|
Metacombine Multidimensional Visualization Project
|
|
The following is a demonstration of a work in progress. Some links are broken and applets have bugs. Java demos run only under Java 1.4.2 or greater. Upgrade to J2SE v 1.4.2_05 JRE here.
Table of Contents
1 Introduction
A major difficulty in creating and exploring digital libraries is understanding the nature of their content. The questions a user or deployer of a harvest-created DL might ask are "what kind of resources exist in the library?" and "how do the resources relate to each other?" Because of the serial and static nature of written language, text is a difficult medium to express answers to these questions. A text-based representation may require many tedious readings to convey these kinds of relationships. Worse yet, the reader may come away with an incomplete or even wrong idea of a library's content, as text is a "low bandwidth" medium, unable to convey many attributes at once. Using pictures is a much more natural method of expressing this complex information, because the human visual system can more rapidly deconstruct images than read lists. A quick glance at an image tells a viewer what visual elements are present and what the spatial relationships between them are. More succinctly, the maxim "a picture is worth a thousand words" holds true.
The goal of the A3 experiment, or Multi-dimensional Visualization (hereafter, "MDV") is to explore ways of graphically conveying useful information about digital library content to a user without confusing or overwhelming them. It seeks to present a user with an interactive graph of numeric and textual information gleaned from a semantic clustering system. We experiment with several kinds of graphs, each type conveying information about the digital library collection in a different way.

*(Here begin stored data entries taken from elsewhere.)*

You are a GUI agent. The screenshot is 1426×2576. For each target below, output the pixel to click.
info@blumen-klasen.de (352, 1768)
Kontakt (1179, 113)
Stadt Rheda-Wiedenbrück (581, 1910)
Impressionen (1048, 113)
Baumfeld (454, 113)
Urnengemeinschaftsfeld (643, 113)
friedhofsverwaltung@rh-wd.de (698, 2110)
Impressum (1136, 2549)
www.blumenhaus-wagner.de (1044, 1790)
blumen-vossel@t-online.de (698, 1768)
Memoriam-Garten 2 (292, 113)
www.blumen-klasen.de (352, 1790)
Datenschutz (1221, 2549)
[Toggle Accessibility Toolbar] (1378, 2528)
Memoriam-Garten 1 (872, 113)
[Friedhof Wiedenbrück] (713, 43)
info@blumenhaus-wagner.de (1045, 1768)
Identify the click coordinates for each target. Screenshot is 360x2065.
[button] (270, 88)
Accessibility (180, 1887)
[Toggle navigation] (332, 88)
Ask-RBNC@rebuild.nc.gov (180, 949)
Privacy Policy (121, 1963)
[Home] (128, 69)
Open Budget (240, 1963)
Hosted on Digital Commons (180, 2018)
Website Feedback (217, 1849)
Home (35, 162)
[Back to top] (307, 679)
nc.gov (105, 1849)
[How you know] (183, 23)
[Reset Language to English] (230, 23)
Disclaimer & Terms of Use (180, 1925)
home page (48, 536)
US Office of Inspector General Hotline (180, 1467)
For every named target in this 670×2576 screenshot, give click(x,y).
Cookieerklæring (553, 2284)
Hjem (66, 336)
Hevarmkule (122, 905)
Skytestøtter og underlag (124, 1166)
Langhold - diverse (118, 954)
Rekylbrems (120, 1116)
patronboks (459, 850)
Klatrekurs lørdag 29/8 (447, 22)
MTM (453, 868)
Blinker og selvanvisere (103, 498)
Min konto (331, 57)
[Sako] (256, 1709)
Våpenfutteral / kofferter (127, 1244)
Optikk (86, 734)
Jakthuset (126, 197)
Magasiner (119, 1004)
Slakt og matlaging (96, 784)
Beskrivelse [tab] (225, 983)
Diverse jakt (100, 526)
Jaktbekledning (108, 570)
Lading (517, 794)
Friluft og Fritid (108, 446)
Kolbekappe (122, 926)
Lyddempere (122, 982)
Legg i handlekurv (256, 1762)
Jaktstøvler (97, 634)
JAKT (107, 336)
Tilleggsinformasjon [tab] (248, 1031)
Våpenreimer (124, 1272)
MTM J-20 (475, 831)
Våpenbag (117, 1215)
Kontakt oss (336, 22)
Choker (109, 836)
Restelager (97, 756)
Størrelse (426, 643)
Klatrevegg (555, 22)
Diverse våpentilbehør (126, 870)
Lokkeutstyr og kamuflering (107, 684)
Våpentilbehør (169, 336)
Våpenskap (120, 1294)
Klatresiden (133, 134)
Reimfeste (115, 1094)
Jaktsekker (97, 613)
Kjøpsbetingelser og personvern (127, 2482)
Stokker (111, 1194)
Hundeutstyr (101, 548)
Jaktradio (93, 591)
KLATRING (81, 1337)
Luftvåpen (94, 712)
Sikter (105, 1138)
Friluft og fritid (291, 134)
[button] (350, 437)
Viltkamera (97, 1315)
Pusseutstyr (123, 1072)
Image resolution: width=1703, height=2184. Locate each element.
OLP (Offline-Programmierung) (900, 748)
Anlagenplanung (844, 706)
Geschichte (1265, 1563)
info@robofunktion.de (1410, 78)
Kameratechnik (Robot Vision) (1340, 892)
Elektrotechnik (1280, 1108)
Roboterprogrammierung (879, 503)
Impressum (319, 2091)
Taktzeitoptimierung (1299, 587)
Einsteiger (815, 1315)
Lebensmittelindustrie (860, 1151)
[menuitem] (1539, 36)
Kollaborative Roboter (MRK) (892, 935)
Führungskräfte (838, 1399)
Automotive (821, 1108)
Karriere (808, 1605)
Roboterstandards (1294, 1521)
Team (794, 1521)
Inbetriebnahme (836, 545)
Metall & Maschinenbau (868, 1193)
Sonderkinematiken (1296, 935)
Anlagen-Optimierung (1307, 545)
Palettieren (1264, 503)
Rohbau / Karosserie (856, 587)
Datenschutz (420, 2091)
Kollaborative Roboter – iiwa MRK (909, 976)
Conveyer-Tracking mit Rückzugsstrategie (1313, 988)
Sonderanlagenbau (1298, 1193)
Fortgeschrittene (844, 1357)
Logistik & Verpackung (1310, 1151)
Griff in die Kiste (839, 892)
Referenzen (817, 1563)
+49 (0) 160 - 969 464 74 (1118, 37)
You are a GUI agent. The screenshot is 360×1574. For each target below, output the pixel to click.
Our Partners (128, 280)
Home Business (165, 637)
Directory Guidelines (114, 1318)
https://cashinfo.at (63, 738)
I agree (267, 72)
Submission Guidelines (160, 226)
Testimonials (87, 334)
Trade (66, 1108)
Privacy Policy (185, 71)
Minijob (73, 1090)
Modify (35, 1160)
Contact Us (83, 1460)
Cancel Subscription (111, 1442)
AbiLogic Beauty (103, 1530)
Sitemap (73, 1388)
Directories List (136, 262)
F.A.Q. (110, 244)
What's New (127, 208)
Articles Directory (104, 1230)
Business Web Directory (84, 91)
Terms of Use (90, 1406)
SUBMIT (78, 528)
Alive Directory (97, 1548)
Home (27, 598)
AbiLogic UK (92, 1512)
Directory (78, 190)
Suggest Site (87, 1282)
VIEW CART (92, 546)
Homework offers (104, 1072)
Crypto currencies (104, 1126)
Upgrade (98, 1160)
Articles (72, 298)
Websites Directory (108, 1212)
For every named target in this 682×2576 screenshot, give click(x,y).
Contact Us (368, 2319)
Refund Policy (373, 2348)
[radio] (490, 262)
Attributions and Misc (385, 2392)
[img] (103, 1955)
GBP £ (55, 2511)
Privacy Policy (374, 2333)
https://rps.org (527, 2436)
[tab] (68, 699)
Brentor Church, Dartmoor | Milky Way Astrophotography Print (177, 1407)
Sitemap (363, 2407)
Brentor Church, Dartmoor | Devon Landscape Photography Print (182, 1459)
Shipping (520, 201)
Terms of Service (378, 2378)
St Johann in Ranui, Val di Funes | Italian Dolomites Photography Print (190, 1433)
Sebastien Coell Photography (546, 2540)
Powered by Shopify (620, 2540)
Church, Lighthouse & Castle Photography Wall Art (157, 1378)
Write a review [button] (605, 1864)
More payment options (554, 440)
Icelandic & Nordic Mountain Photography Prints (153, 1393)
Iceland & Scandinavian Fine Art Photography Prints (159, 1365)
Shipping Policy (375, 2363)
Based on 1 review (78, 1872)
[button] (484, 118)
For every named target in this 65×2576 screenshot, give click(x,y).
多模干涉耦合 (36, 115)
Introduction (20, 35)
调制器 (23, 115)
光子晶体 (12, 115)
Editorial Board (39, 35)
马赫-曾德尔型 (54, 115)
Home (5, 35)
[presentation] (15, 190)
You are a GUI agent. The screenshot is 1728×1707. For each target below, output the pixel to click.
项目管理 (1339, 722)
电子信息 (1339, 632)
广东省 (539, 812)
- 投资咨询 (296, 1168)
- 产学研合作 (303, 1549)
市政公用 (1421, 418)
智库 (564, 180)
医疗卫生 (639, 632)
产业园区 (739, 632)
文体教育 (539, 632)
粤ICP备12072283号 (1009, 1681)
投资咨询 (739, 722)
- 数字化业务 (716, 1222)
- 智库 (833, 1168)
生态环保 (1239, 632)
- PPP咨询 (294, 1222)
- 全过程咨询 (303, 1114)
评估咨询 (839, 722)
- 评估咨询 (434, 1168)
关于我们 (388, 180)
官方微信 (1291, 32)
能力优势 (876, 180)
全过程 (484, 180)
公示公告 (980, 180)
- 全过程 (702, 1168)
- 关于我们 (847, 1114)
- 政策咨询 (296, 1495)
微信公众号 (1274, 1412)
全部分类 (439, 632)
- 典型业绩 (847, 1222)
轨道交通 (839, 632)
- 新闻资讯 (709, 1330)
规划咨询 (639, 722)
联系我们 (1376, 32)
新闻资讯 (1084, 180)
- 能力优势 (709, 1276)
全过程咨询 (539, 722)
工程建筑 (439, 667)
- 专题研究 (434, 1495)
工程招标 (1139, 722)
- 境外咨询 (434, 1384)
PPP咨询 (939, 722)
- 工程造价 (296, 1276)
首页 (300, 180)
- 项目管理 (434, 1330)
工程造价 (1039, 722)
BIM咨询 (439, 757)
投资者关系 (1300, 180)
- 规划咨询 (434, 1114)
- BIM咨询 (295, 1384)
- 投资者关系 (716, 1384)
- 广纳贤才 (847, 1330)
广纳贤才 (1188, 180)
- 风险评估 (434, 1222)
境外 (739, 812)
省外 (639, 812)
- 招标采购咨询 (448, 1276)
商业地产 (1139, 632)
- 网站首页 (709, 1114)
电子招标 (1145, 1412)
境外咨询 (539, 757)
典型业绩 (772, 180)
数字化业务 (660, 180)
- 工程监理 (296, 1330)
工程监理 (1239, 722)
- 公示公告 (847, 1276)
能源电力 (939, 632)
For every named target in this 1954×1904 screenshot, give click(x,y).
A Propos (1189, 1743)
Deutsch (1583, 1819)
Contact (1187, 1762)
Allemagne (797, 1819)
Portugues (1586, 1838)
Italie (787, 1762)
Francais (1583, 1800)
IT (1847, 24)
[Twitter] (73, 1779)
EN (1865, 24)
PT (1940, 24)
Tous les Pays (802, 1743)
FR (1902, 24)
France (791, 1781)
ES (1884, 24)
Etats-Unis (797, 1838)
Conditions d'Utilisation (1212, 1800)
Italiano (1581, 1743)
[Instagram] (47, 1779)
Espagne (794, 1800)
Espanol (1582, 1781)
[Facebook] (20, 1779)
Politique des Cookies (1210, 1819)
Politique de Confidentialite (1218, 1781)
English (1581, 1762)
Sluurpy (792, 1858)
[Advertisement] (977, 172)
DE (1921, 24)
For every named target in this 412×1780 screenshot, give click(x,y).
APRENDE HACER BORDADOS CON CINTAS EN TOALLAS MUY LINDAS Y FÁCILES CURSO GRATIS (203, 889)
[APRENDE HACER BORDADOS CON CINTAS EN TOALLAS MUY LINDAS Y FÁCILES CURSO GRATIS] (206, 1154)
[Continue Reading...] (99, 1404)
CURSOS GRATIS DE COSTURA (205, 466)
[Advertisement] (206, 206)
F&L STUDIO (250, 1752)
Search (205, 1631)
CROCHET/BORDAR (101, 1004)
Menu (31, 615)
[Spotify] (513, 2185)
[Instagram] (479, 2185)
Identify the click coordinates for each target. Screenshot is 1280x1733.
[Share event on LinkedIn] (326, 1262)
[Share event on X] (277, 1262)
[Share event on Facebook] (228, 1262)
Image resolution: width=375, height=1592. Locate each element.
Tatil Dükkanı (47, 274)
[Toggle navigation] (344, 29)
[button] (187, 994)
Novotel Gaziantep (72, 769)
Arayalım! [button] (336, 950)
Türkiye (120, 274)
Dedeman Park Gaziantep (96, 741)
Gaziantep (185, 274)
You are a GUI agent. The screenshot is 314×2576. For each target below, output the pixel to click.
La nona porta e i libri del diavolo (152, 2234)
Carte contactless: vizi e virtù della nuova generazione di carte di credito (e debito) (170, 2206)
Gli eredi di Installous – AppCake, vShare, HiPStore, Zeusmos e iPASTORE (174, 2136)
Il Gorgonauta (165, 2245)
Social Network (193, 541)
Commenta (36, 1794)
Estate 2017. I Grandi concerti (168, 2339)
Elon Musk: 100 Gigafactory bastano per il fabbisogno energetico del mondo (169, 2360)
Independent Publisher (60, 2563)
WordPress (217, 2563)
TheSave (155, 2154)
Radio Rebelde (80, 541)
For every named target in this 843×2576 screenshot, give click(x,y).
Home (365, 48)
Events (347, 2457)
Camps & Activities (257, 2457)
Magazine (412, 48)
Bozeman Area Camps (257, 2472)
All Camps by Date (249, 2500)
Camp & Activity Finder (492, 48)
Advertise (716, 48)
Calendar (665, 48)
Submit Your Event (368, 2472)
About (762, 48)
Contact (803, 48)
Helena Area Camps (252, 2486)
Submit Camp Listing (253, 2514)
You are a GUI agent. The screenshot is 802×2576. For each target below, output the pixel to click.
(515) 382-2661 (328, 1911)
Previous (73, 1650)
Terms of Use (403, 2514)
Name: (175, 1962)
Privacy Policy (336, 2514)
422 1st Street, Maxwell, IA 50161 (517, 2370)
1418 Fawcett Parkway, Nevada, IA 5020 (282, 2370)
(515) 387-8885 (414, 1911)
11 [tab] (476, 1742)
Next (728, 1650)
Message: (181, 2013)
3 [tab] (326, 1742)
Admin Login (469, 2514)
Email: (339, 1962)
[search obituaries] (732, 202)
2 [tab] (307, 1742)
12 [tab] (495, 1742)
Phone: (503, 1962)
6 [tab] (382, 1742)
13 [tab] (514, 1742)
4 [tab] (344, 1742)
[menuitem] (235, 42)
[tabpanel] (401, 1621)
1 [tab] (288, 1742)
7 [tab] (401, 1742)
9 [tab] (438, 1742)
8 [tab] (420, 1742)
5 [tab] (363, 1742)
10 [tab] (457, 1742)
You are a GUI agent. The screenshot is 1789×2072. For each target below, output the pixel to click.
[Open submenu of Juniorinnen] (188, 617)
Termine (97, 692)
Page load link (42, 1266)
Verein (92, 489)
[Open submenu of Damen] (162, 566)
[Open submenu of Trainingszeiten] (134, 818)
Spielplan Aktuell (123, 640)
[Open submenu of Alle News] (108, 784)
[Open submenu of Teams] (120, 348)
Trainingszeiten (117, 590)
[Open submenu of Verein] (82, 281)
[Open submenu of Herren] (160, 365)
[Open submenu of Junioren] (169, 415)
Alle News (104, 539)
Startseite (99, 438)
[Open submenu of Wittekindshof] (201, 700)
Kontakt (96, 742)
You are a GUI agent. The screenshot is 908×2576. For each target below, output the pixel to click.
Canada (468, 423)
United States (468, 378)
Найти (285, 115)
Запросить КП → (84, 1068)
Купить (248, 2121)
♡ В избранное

Ultimately, the graphs will provide users with a system for efficient navigation through a document corpus. By graphically moving through a hierarchy of clusters, casual users and collection developers will browse through large collections of documents, understanding the arrangement of records at multiple levels of specificity. It is important that the browse interface be simple and intuitive for researchers with potentially no technical background. Through user feedback and focus groups, the system will continue to be tuned to researchers' needs and expectations.
2 Dimensionality Reduction
In a mathematical sense, semantic clusters are points in extremely high-dimensional space. The dimensions in this space correspond to text features like word stems and noun phrases. Because of the need to represent all the text features in a document corpus, the space often contains over 30,000-50,000 dimensions or more. To display the clusters on the screen, they must be transformed into a low-dimensional representation, as screens are only two-dimensional! In this process some information must be lost. Dimensionality reduction seeks to minimize lost information and preserve the spatial relationships of the data as much as possible. It is an active field of scientific research and there are a wide variety of techniques to try. We have explored the following techniques:
- PCA (Principal Components Analysis) - A classic dimensionality reduction technique based on the singular value decomposition (SVD) of numerical analysis.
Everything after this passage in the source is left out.